[Recorded data]
# # # # #
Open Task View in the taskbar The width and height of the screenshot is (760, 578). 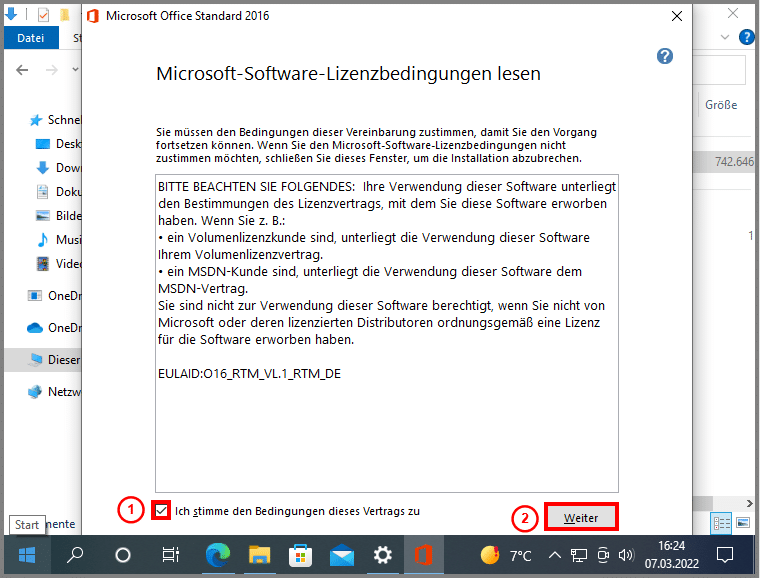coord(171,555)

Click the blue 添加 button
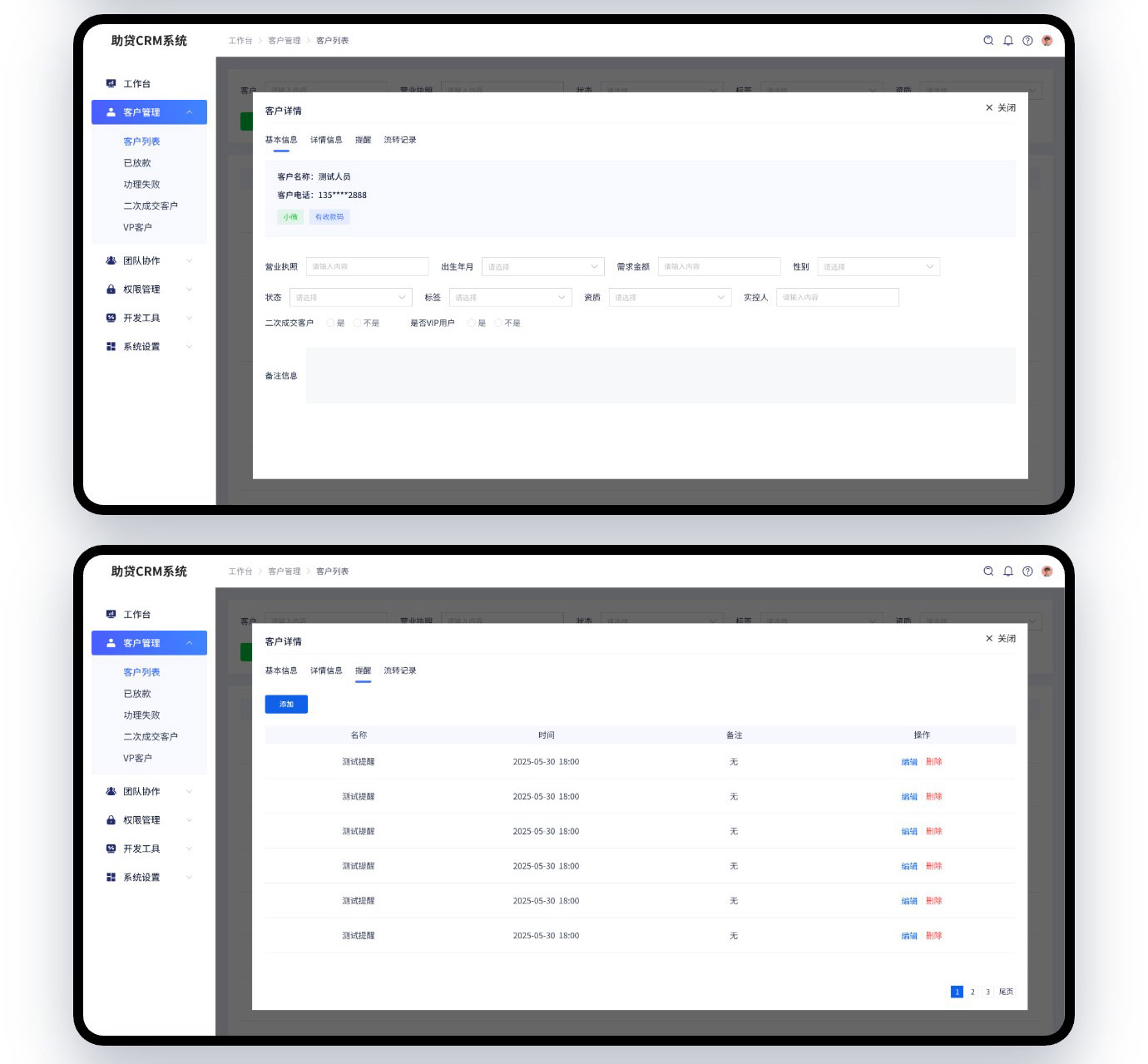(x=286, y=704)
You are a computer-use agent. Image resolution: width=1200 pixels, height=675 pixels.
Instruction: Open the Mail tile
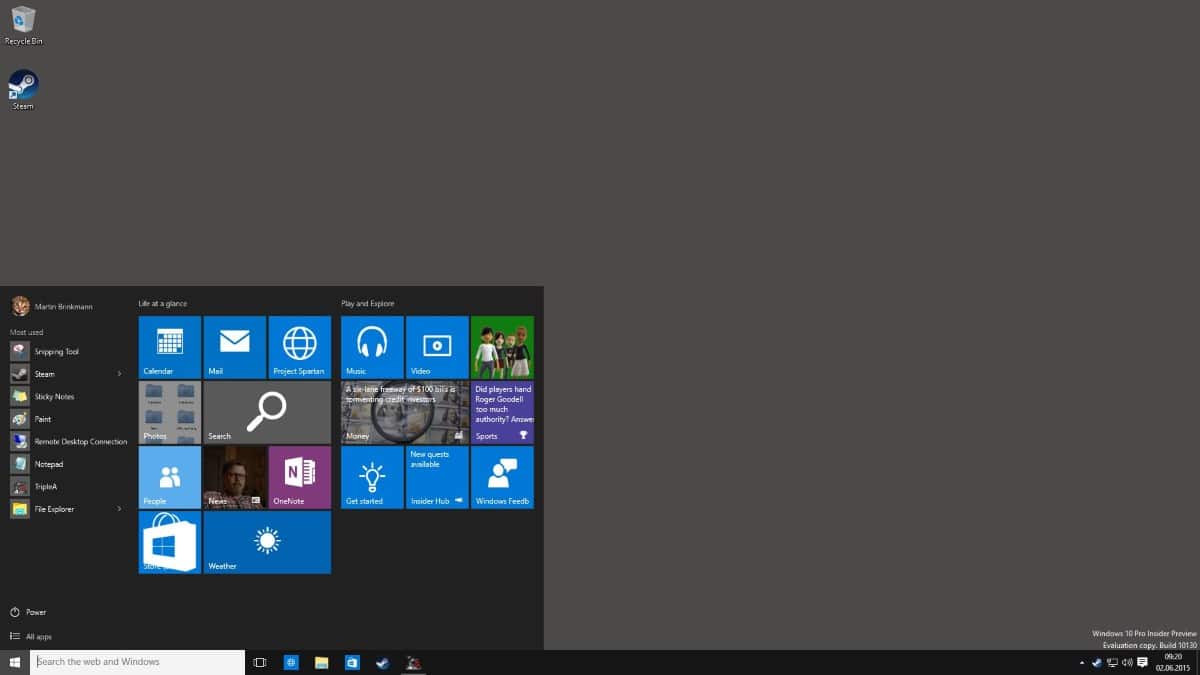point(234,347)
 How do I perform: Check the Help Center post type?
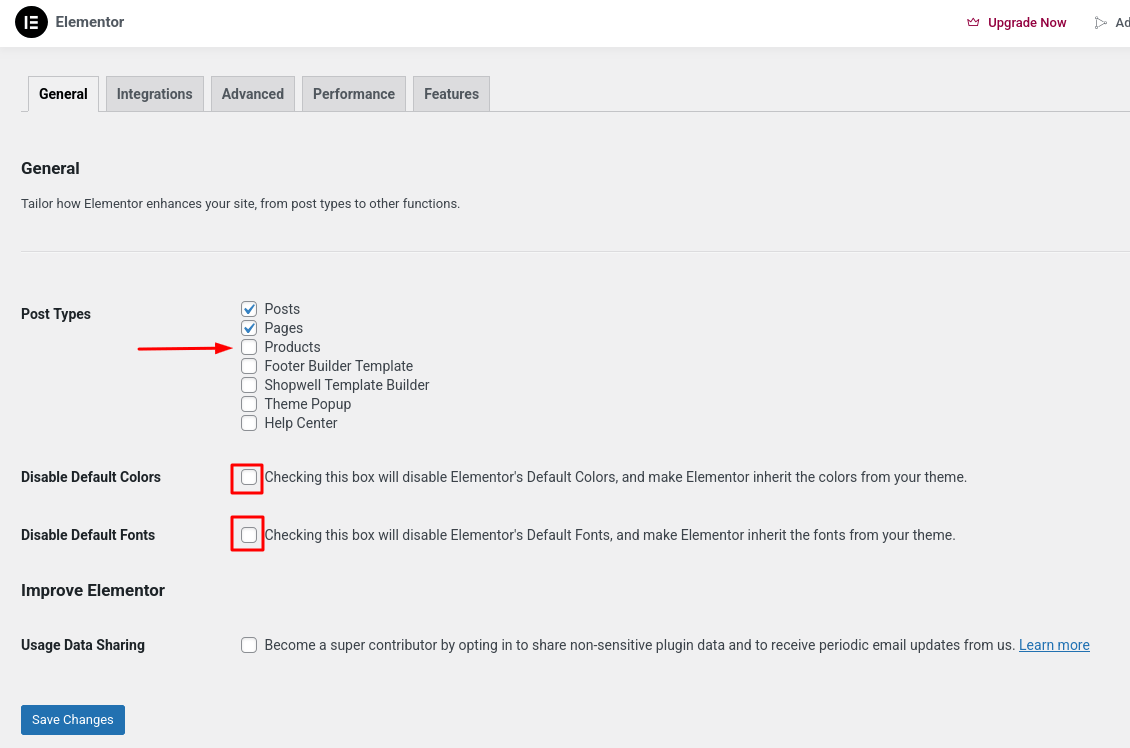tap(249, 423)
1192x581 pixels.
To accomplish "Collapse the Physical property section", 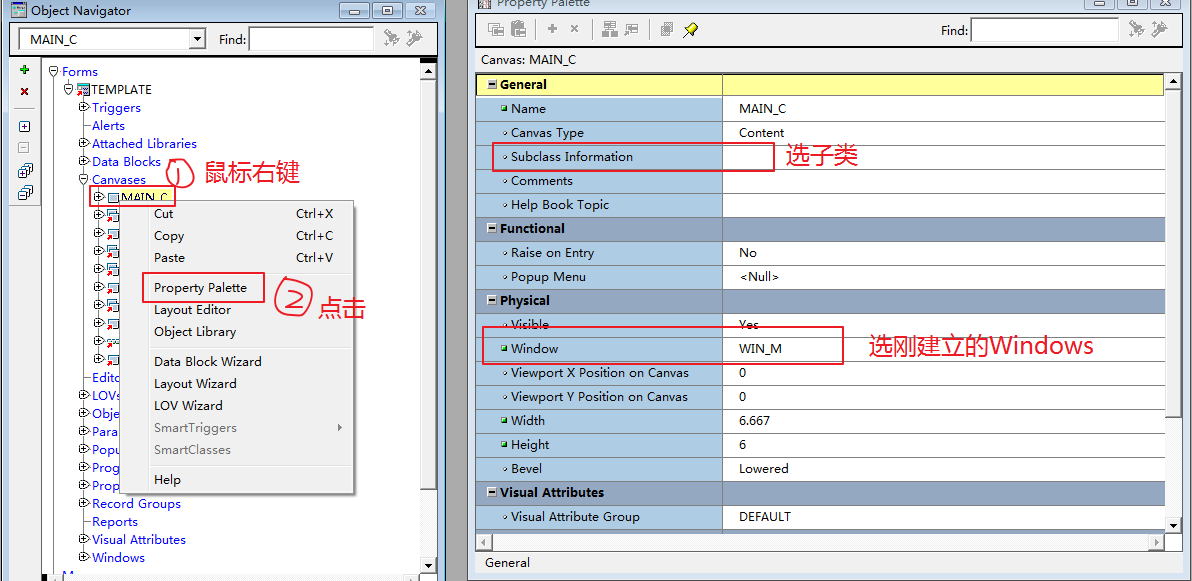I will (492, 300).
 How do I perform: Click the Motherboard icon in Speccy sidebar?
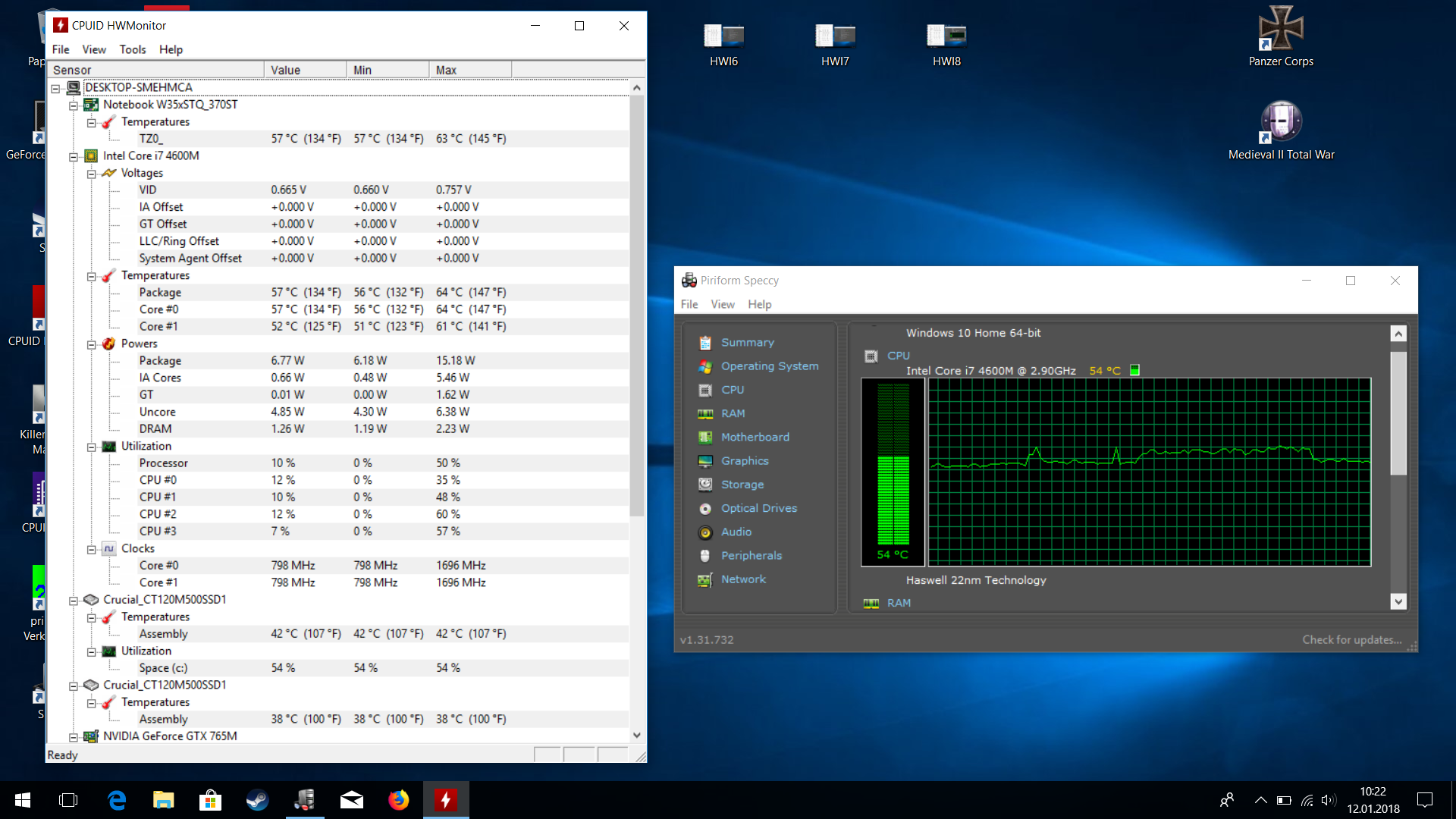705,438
# # # # #
[YOUR INSTRUCTIONS] Extract every line of the entries above that contains the word "Click", and list those lines in the order they appear.

[THE ANSWER]
Click the blue 添加 button
 How do I perform: Click the Motherboard icon in Speccy sidebar?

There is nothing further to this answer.